The process now detailed requires a word or two of commentary.—Organic matter is inconvenient because it prevents the nitrate of potash or soda in the mixture from crystallizing. But it will not prevent the evolution of nitric acid vapour by distillation with sulphuric acid, even although the material be a simple extract without crystals. At the same time it is better to get rid of as much organic matter as possible, if distinct crystals be not obtained by evaporation. A more serious difficulty, however, to which Orfila does not advert, arises from the co-existence of a chloride. For, in that case, distillation with sulphuric acid may disengage not nitric acid, but chlorine, in consequence of the reaction which takes place between the nitric and hydrochloric acids in the act of being liberated. This is a more important reason for purifying the liquid by acetate of silver before subjecting it to concentration; but in addition, by removing organic matter, this precaution increases the chance of crystals of nitrate of potash or soda being obtained. Its necessity, where a chloride co-exists, will appear from the following experiment. Four drops of nitric acid neutralized with potass were mixed with six ounces of strong barley-broth; from which half an ounce of limpid fluid was procured by filtration. One-half of this evaporated to dryness gave a crystalline residue, which, heated with sulphuric acid in a tube, emitted a strong odour of chlorine; and the moisture which bedewed the tube scarcely affected morphia.
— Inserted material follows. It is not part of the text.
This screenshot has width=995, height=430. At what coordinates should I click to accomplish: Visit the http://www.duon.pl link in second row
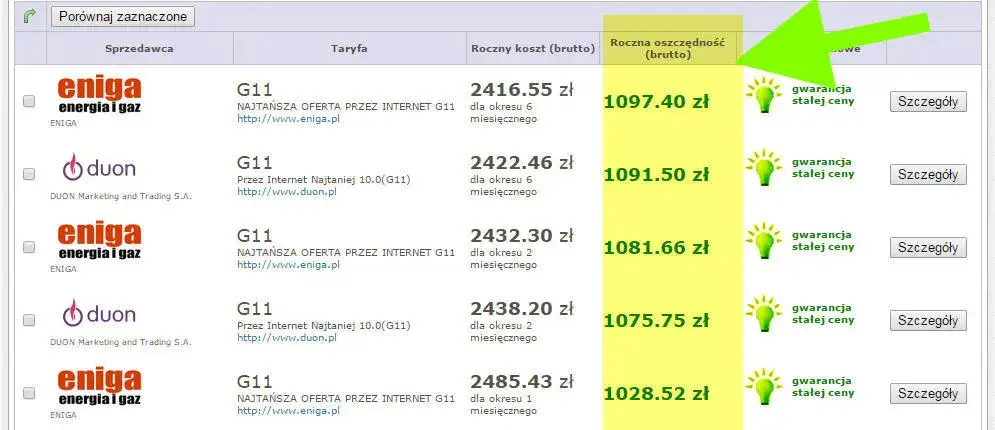point(286,190)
The residuum of the other half of the filtered fluid was re-dissolved, treated with acetate of silver, again filtered, and evaporated to dryness; and the residue was gently heated in a tube with sulphuric acid. An odour of nitric acid was now disengaged, and the moisture on the tube close to the mixture turned a fragment of morphia to bright orange-red.
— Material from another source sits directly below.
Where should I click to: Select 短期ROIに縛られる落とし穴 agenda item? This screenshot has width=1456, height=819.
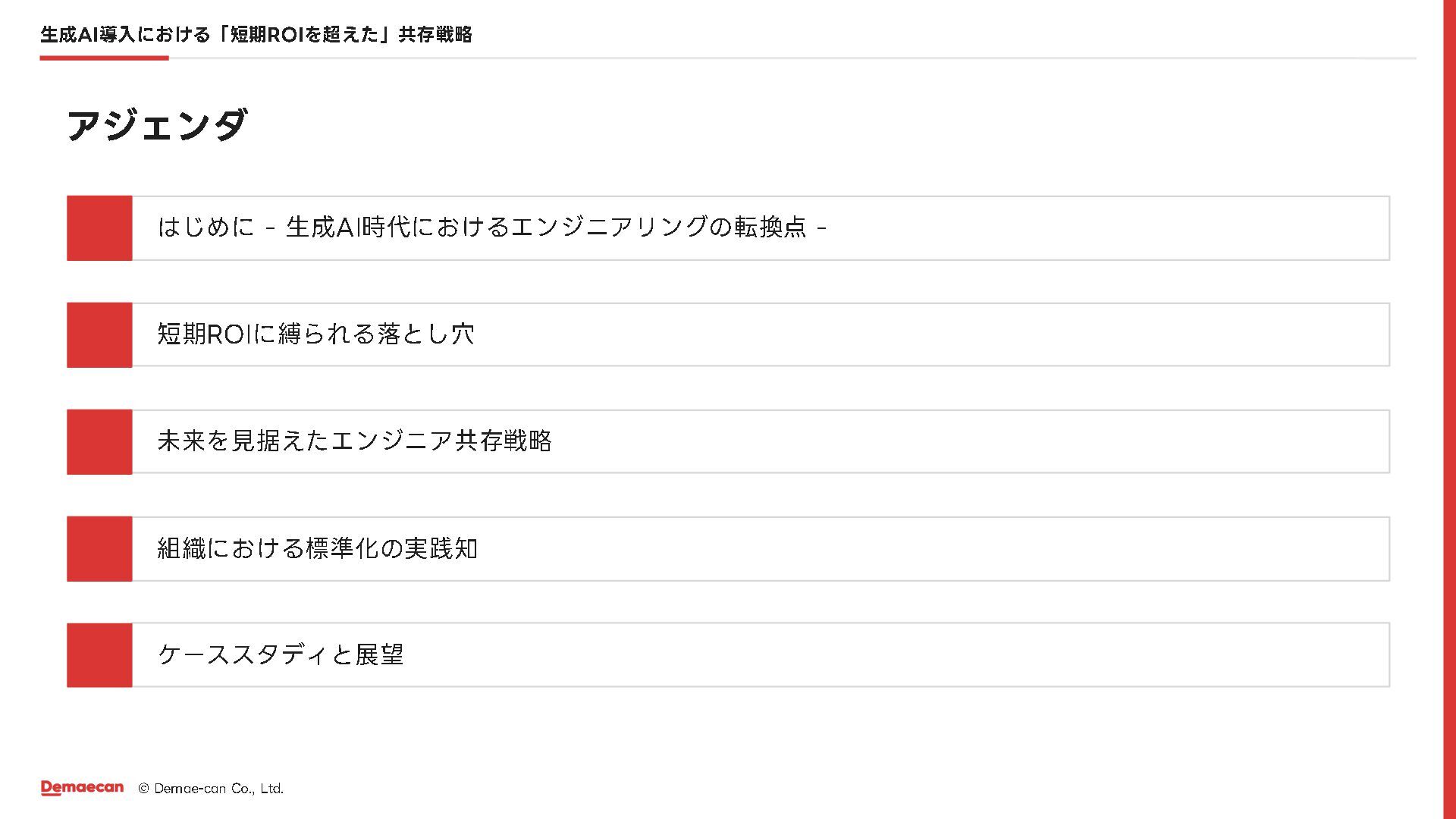click(315, 334)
Acetate of silver is prepared by mixing strong solutions of acetate of potass and nitrate of silver, draining and compressing between folds of bibulous paper the crystalline precipitate which forms, dissolving this precipitate by agitating it in boiling water, and finally crystallizing the salt again by refrigeration. The crystals, which are sparingly soluble in cold water, should be then separated, slightly washed with a little water, and again dried by compression. When put to use, a solution should be made by agitating the salt in boiling water, because at low temperatures water retains very little of the salt; but actual ebullition should be avoided, because acetate of silver is thus quickly decomposed.
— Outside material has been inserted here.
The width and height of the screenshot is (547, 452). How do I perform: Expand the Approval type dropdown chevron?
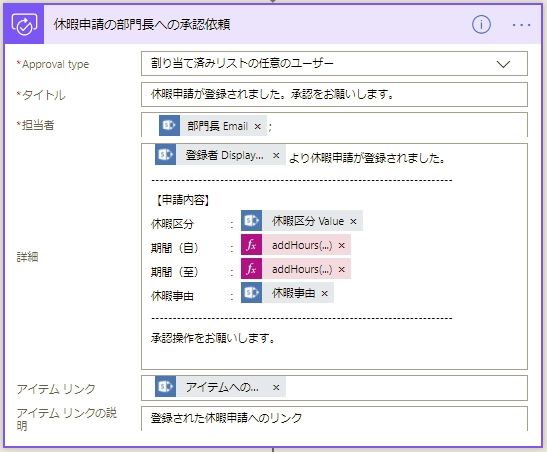pyautogui.click(x=503, y=64)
In all medico-legal analyses for nitric acid, care must be taken that the different reagents used are free of this acid, and also of nitrates. Sulphuric acid often contains a little nitric, or rather nitrous acid; which may be discovered by the sulphuric acid becoming brown or dark-red when a solution of proto-sulphate of iron is gently poured over it in a test-tube; and which may be removed either by boiling the acid with a few grains of sugar, according to the formula of the Edinburgh Pharmacopœia, or, as Orfila directs, by boiling it with sulphate of ammonia.